Law of Large Numbers and Central Limit Theorem

In this article we will get an understanding of two theorems of uttermost importance in statistics: the Law of Large Numbers and the Central Limit Theorem.

After a theoretical introduction, we will demonstrate the theorems performing computer simulations of a huge number of Bernoulli trials. We will repeat the experiments with different parameters and observe the outcomes.

All the work related to this homework can be found in the repository, in the homeworks/homework-04/ directory.

Theoretical background

The Law of Large Numbers and the Central Limit Theorem are crucial in statistics. Also, they are extremely useful in order to enter into the statistics’ perspective and to understand how probability works.

Law of Large Numbers

The Encyclopedia Britannica gives a strict and authoritative formulation of the Law of Large Numbers, along with a brief introduction:

law of large numbers, in statistics, the theorem that, as the number of identically distributed, randomly generated variables increases, their sample mean (average) approaches their theoretical mean.

Intuitively, this law states that even if there might be some contradictory outcomes when repeating trials for a small number of times, the more trials we do, the more the measured relative frequencies are close to the values of the theoretical distribution.

The Encyclopedia Britannica also gives a brief historical background about the Law of Large Numbers:

The law of large numbers was first proved by the Swiss mathematician Jakob Bernoulli in 1713. He and his contemporaries were developing a formal probability theory with a view toward analyzing games of chance. Bernoulli envisaged an endless sequence of repetitions of a game of pure chance with only two outcomes, a win or a loss. Labeling the probability of a win p, Bernoulli considered the fraction of times that such a game would be won in a large number of repetitions. It was commonly believed that this fraction should eventually be close to p.

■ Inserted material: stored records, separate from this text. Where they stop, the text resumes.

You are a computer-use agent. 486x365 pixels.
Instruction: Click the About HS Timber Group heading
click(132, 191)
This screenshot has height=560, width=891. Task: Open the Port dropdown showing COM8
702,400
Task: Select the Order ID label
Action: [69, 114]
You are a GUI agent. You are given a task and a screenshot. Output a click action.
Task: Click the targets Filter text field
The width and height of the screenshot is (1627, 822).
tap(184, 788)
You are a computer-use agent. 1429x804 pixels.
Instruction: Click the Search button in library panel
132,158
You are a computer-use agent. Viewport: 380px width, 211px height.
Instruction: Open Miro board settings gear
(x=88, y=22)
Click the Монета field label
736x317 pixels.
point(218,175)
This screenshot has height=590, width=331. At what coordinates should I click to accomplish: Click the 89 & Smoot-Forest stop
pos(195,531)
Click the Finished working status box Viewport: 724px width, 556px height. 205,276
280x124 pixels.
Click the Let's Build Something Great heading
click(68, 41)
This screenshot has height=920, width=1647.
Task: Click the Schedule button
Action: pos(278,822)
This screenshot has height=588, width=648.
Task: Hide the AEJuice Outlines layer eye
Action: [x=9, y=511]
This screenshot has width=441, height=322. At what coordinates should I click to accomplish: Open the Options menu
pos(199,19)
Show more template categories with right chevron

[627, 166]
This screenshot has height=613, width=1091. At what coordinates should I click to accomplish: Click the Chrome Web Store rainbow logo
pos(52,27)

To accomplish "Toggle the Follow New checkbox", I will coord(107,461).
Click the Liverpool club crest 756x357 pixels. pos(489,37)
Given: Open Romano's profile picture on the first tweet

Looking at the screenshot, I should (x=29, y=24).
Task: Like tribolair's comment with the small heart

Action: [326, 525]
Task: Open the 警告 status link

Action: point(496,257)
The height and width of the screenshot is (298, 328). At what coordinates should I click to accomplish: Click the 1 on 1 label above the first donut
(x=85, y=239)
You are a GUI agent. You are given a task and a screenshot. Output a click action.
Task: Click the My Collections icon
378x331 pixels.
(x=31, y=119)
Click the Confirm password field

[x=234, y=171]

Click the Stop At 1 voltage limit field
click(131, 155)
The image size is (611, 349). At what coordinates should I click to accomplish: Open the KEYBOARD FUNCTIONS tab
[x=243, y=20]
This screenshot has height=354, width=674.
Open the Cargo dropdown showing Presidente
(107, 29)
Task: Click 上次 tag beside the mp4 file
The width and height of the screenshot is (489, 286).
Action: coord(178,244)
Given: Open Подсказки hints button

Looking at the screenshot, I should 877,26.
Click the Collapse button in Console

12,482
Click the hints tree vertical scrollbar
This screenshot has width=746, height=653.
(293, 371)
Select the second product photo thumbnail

We will talk about Jakob Bernoulli again, as we will use the random variable named after him to perform simulations.

Central Limit Theorem

As it is such an authoritative source, we will cite the Encyclopedia Britannica again in order to give a formulation of the Central Limit Theorem:

central limit theorem, in probability theory, a theorem that establishes the normal distribution as the distribution to which the mean (average) of almost any set of independent and randomly generated variables rapidly converges.

One important implication of the Central Limit Theorem is that it is often possible to replace a complex or unusual distribution with a normal random variable. This can be very useful, given the huge amount of theory formulated around the normal distribution.

Computer simulations

Below, we will proceed with the computer simulations. We will give some definitions to keep a consistent terminology:

trial: a single experiment (e.g. a coin toss) with a known outcome
path or trajectory: a set of trials performed in sequence
relative frequency: an empirical frequency of trial outcomes computed on measured data
distribution: theoretical probability of outcome of a trial

Methodology and resources

All the related work can be found in the homeworks/homework-03 directory of the repository. As of the previous homework, the directory itself is structured as an npm package containing a JavaScript library, bringing all the advantages we already discussed.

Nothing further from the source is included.